De Carabas tolse di tasca anche l’altra mano. Teneva stretto un piccolo martello. Lancio il martello in aria, come un barista in un video sulla preparazione dei cocktail, e lo afferro per il manico, con la parte in ferro appoggiata sulla figurina di porcellana. «Oh, per favore» disse. «Basta con i trucchetti cretini. Penso che mi sentirei meglio se rimaneste tutti e due laggiu.»
Mister Vandemar lancio un’occhiata a mister Croup, che fece un cenno di assenso quasi impercettibile. L’aria tremo, e mister Vandemar era accanto a mister Croup.
Mister Croup sorrise come un teschio. «In effetti e vero che sono noto per avere occasionalmente acquistato qualche pezzo Tang. Quello e in vendita?»
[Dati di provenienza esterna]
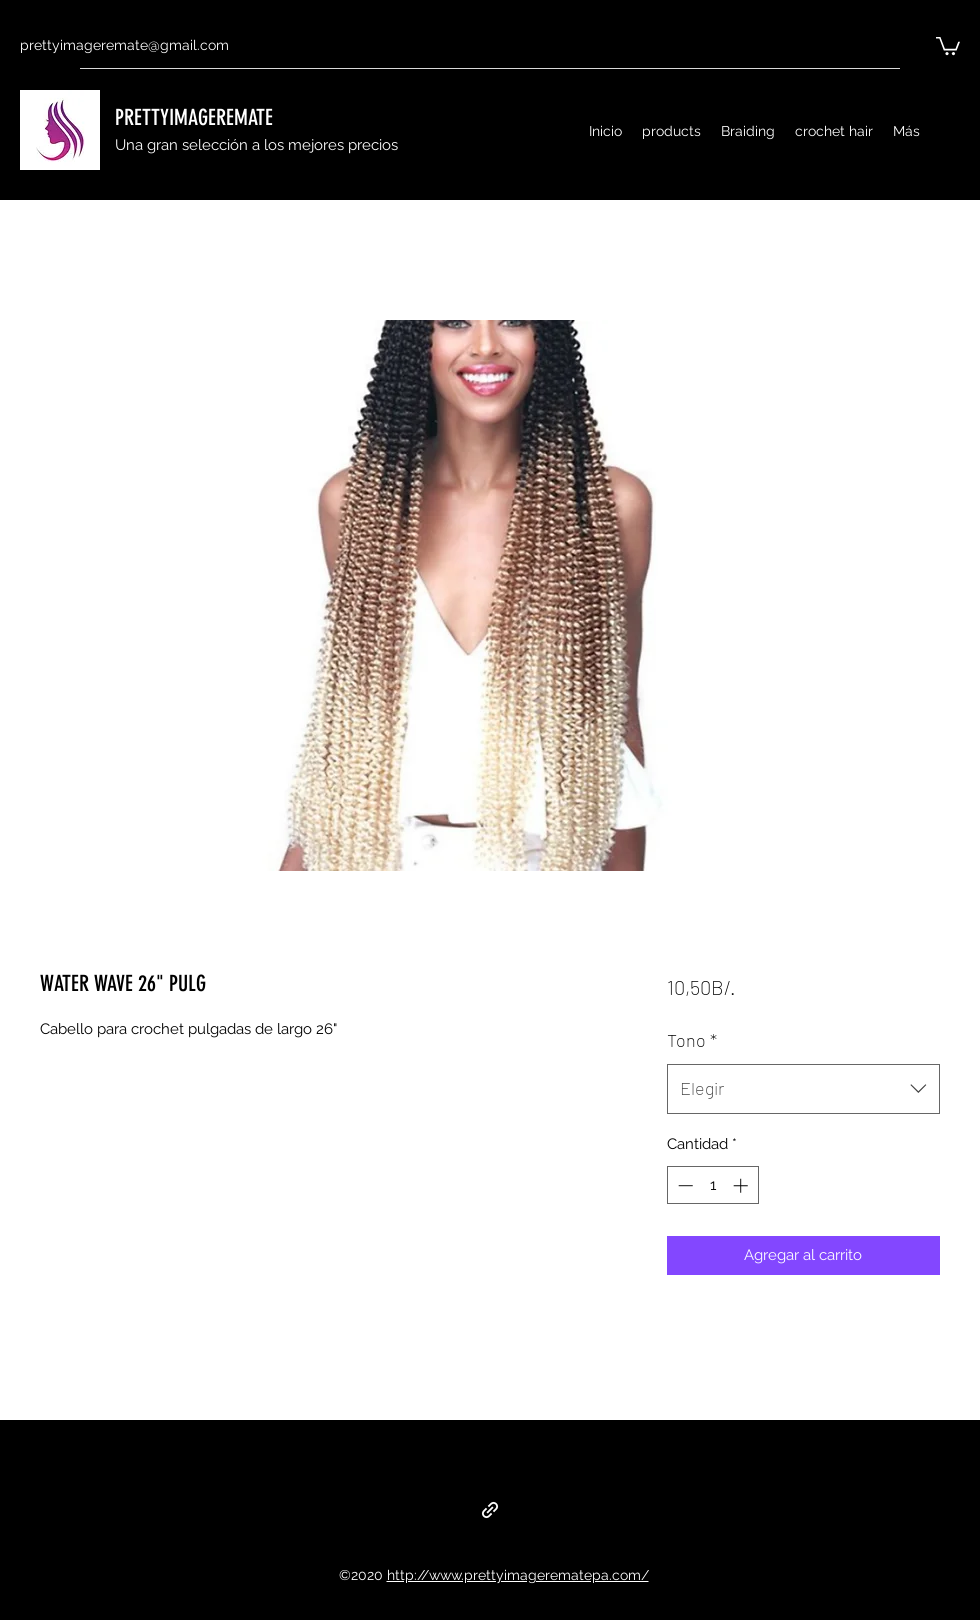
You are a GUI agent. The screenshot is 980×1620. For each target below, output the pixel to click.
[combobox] (803, 1089)
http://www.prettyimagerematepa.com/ (518, 1575)
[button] (948, 45)
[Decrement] (683, 1185)
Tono (692, 1040)
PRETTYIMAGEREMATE (194, 117)
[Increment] (742, 1185)
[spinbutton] (712, 1185)
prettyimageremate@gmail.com (124, 45)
«Nel Mondo di Sotto non siamo molto portati per la compravendita, mister Croup. Baratto. Scambio. Ecco quello che cerchiamo. Comunque si, certo, questo desiderabile oggettino e sicuramente qui per essere arraffato.»
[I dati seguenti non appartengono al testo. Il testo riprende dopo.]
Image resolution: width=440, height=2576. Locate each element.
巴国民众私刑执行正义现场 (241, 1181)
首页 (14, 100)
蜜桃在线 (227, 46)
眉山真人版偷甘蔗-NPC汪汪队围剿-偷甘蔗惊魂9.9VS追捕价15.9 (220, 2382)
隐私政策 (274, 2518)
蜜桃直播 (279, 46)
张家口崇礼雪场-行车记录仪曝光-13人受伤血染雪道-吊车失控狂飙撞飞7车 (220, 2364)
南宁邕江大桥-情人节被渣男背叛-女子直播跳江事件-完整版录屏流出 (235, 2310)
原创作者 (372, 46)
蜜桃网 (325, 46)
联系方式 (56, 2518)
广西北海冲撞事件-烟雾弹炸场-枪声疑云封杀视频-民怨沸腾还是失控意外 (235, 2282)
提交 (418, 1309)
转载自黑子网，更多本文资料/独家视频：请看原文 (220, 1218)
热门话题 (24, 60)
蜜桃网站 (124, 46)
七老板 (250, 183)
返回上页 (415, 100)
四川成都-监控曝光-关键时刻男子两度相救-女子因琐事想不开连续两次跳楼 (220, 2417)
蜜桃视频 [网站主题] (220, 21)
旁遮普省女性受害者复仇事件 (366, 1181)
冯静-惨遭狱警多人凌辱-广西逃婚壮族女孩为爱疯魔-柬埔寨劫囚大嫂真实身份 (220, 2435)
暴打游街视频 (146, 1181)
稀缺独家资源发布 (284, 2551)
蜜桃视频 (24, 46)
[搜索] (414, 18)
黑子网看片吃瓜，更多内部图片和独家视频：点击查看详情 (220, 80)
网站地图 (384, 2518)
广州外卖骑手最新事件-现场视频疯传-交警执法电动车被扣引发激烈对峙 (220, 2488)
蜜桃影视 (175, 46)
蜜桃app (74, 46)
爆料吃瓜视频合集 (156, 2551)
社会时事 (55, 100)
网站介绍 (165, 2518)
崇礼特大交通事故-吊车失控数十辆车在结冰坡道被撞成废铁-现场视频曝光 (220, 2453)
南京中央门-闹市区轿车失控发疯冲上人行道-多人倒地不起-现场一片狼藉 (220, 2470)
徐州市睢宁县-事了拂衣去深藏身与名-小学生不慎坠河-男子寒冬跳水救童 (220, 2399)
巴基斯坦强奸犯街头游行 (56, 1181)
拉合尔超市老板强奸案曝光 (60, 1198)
«Di’ il tuo prezzo» disse mister Croup.
Il Marchese fece un sospiro di sollievo. «Primo, tre risposte a tre domande» disse.
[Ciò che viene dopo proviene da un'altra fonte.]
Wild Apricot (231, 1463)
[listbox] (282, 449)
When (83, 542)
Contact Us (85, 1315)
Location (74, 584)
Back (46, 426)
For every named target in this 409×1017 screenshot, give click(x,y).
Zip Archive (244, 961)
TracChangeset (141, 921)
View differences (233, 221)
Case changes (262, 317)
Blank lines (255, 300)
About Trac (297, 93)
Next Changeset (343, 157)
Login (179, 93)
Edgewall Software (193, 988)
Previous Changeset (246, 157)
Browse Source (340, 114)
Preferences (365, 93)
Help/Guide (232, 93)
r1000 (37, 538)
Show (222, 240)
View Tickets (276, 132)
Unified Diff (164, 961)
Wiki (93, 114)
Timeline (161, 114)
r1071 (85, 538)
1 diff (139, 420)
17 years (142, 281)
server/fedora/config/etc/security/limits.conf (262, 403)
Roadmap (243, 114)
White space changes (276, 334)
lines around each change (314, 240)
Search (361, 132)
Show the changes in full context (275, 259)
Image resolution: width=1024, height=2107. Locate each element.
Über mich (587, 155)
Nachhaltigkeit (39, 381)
Croup annui. «Reciproco. Anche noi otteniamo tre risposte.»
«D’accordo» disse il Marchese. «Secondo, un salvacondotto per andarmene da qui. E accettate di darmi almeno un’ora di vantaggio.»
Croup annui con foga. «Concesso. Fai la tua prima domanda.» Il suo sguardo era fisso sulla statuina.
«Prima domanda: per chi lavorate?»
«Oh, questa e facile» disse mister Croup. «E una risposta semplice. Lavoriamo per il nostro principale, che desidera restare anonimo.»
«Hmm. Perche avete ucciso la famiglia di Porta?»
«Ordini del principale» rispose mister Croup, il cui sorriso diventava piu volpino di minuto in minuto.
«Perche non avete ucciso Porta quando ne avete avuto l’occasione?»
Prima che mister Croup potesse rispondere, mister Vandemar disse, «Dobbiamo tenerla in vita. E l’unica che puo aprire la porta.»
Mister Croup lancio un’occhiata furiosa al suo socio. «Bravo!» disse. «Perche non gli racconta tutto?»
«Volevo partecipare anch’io» mormoro mister Vandemar.
«Bene» disse mister Croup. «Hai avuto le tue tre risposte, per quello che ti possono servire. La mia prima domanda e: perche la stai proteggendo?»
«Suo padre mi ha salvato la vita» rispose il Marchese. «Non gli ho mai ripagato il debito. E io preferisco avere crediti, piuttosto.»
«Ho una domanda» intervenne mister Vandemar.
«Anch’io, mister Vandemar. Quello del Mondo di Sopra, Richard Mayhew, perche viaggia con la ragazza? Perche glielo permette?»
«E solo sentimentalismo, da parte sua» spiego il Marchese de Carabas.
«Adesso io» disse mister Vandemar. «A che numero sto pensando?»